Daniel Yaw Domelevo
The Auditor-General is stunned at the slow pace of progress made by his team conducting a forensic audit of the fire outbreak at the Central Medical Stores in 2015.
Daniel Yaw Domelevo says after eight weeks of investigation, the forensic team is getting “closer” to gathering key evidence to hold officers responsible but he is worried at the snail-paced progress.
“We were expecting that the exercise should last about 12 to 14 weeks but we underrated the speed at which it would go. The speed is much, much slower than what we thought it could be, rightly so because the audit has delayed…,” Mr. Domelevo said in an interview aired on “Corruption Watch”, a segment on the Super Morning Show on Joy FM, Wednesday, May 2, 2018.
The Auditor General’s Department outsourced the contract to a private firm to conduct a forensic audit into the CMS fire and produce significant findings enough for the Attorney-General to begin prosecution of the suspects as well as their collaborators in the suspected arson.
However, Mr. Domelevo is shocked at “…the pace at which things have moved.
“I’ve been surprised myself…,” he conceded.
The fire occurred a day before a planned action to bring sanity to the Store’s management systems following revelations of malpractices and irregularities there.
Medical supplies estimated at $80 million at the time, were all destroyed in the fire that took almost three days to bring under control.
The Auditor General had hinted in November 2017 that the task of conducting a forensic audit into the inferno would be daunting because, much of the evidence that would yield the anticipated results, had been cleared from the scene on the orders of the ex-Minister of Health, Alex Segbefia.
The investigators have now resorted to retrieving data from the preceding year, 2014, to guide them estimate the data needed, Mr. Domelevo revealed.

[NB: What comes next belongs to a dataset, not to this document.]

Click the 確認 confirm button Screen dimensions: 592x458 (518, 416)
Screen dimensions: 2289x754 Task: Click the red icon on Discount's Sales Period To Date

Unlike the situation where there is available documentation to be interrogated in the alleged corruption, in the case of the CMS incident all the documents have been burnt, he said.
“Whenever we are doing a forensic audit, the idea is to hold somebody accountable; forensic audit is not like financial audit where you want to express opinions…but we don’t have all the information we need,” he explained further.
He noted: “This is a case in which we are going to hold people accountable, you go to court and you don’t have all your information right, they [court] will just throw you out… so we are going back to 2014 figures and see what was the stock level according to the records, so we’ll pick that record which they have…”.
He, however, expressed confidence in the progress made so far as he said some officials involved in the alleged inferno, are assisting with information.
“But fortunately we have made progress [because] some of the officers involved when the fire broke out, we are able to identify them and they have helped us to retrieve a lot of documents which the auditors require.”